Devidayal is a “reluctant ten-year-old” when she shows up for her first lesson in classical Indian singing, but the occasion marks the beginning of her musical lifetime, as chronicled in her new memoir. As a student at an Anglican school in Bombay, Devidayal is more at home speaking English and playing badminton than practicing the tanpura, an Indian stringed instrument. But as she progresses from one-note lessons to real ragas, she begins to realize that her mentor, the much-revered but never-quite-famous Dhondutai Kulkarni, offers life lessons as well as music lessons. Through the many stories Dhondutai relays to Devidayal (which range from factual to mythic), the reader is treated to a detailed history of Hindustani classical music and many intimate anecdotes regarding Dhondutai's own gurus, the legendary Bhurji Khan and Kesarbai Kerkar. Devidayal, who graduated from Princeton and now works as a journalist with the Times of India, was a gifted young singer, but lacked the passion to pursue the art professionally. This graceful memoir is a provocative illustration of music's unifying force in a religiously and socially stratified country. (Feb.)

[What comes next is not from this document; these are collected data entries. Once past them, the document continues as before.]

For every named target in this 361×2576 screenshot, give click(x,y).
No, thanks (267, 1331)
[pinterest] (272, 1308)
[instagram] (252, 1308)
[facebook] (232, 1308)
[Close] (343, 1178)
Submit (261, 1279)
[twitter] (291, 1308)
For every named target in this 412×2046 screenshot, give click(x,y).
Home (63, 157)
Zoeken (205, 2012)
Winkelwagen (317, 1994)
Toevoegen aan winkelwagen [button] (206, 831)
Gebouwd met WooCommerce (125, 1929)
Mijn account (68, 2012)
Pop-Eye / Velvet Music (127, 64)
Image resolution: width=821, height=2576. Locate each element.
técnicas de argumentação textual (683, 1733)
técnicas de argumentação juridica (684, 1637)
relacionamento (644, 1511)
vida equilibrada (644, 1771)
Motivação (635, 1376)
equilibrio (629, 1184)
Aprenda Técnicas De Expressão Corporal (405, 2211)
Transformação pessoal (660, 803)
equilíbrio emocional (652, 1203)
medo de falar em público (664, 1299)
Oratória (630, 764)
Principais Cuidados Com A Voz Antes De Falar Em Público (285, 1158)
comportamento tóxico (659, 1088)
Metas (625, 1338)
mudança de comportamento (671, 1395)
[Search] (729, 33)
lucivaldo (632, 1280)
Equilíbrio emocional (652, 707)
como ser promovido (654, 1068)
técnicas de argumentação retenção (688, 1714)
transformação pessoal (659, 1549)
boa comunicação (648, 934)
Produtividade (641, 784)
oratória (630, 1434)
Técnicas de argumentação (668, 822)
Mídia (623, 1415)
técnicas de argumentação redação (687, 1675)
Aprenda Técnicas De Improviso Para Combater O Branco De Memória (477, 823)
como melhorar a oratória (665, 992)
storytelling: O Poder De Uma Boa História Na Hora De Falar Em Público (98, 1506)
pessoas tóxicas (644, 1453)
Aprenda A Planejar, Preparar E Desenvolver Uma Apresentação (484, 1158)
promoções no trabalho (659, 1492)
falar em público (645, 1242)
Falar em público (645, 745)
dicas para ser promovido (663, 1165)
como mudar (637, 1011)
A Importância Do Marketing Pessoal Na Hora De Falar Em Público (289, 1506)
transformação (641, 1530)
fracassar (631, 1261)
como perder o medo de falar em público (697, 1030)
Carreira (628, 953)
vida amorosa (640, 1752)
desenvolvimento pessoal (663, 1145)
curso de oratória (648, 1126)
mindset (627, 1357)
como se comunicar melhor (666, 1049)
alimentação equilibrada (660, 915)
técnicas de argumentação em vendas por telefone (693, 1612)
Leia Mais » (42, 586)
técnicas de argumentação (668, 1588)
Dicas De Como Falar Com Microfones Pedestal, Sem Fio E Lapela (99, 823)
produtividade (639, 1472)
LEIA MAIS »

Physician, Heal thyself... and Thy Father

The End of My Addiction Olivier Ameisen. Sarah Crichton/FSG, $24 (256p) ISBN 978-0-374-14097-7

A French-American cardiologist then affiliated with New York Hospital–Cornell University Medical College descended into years of hellish alcohol addiction that essentially ended his medical practice in 1997. His move back to Paris and self-treatment with the unproven drug baclofen is the subject of this clinical, thoroughgoing memoir. Early on, Ameisen, the child of Holocaust survivors and an accomplished pianist, recognized that deep-seated anxiety was driving him to drink, yet doctors treated the drinking rather than the anxiety. He tried years of AA, rehab and medication, but in time he was binging again—blacking out and ending up in psych wards or the emergency room with broken bones. When he read about the muscle relaxant baclofen in a New York Times article, suggesting that it could repress the craving in addicts as well as control muscular spasm, he seized on the drug as his life line. He researched baclofen, prescribed it to himself (thanks to France's medical identity cards) and essentially used himself as a study over several months, increasing the dosage as necessary. The results were remarkable, and his dogged self–case study published by the journal Alcohol and Alcoholism in 2005 gathered slow but intensive interest. As a trained physician who is evidently well connected, Ameisen is not a typical patient, yet his work is brave, insightful and sure to be significant. (Jan.)

Memory Lessons: A Doctor's Story Jerald Winakur. Hyperion, $24.95 (272p) ISBN 978-1-4013-0302-0

As a doctor of the “oldest old,” those patients over 85, San Antonio, Tex., geriatric physician Winakur cares for the “fastest growing demographic segment of our society.” He also had to usher his own aged father through the last painful, debilitating years of his life, when he slipped into dementia and became a stranger to himself and his family. In this affecting, thoughtfully composed memoir, Winakur remembers his father as he fully was, a gifted artist whose Depression-era mother would not allow him to go to art school. He was consigned to run the family's pawnshop in Baltimore until the race riots of 1968 destroyed the store and his livelihood. While the author describes his father as someone who seemed to get little enjoyment late in life, it was his father who instilled in his son a love of bird watching. As the author and his father achieve toward the end an intimate, fragile truce, Winakur recalls the long medical journey that brought him to devote himself to the aged, from medical school, where specialization was the rule, to his thriving practice as a local doctor. He touches on many pressing issues within the profession, such as the havoc wrought by managed care, the debate over “quality care” of the elderly, and whether prolonging life at any cost is wise. Probing and intelligent, Winakur's work challenges readers to think hard and deeply about the choices they make in the care of their elders. (Jan.)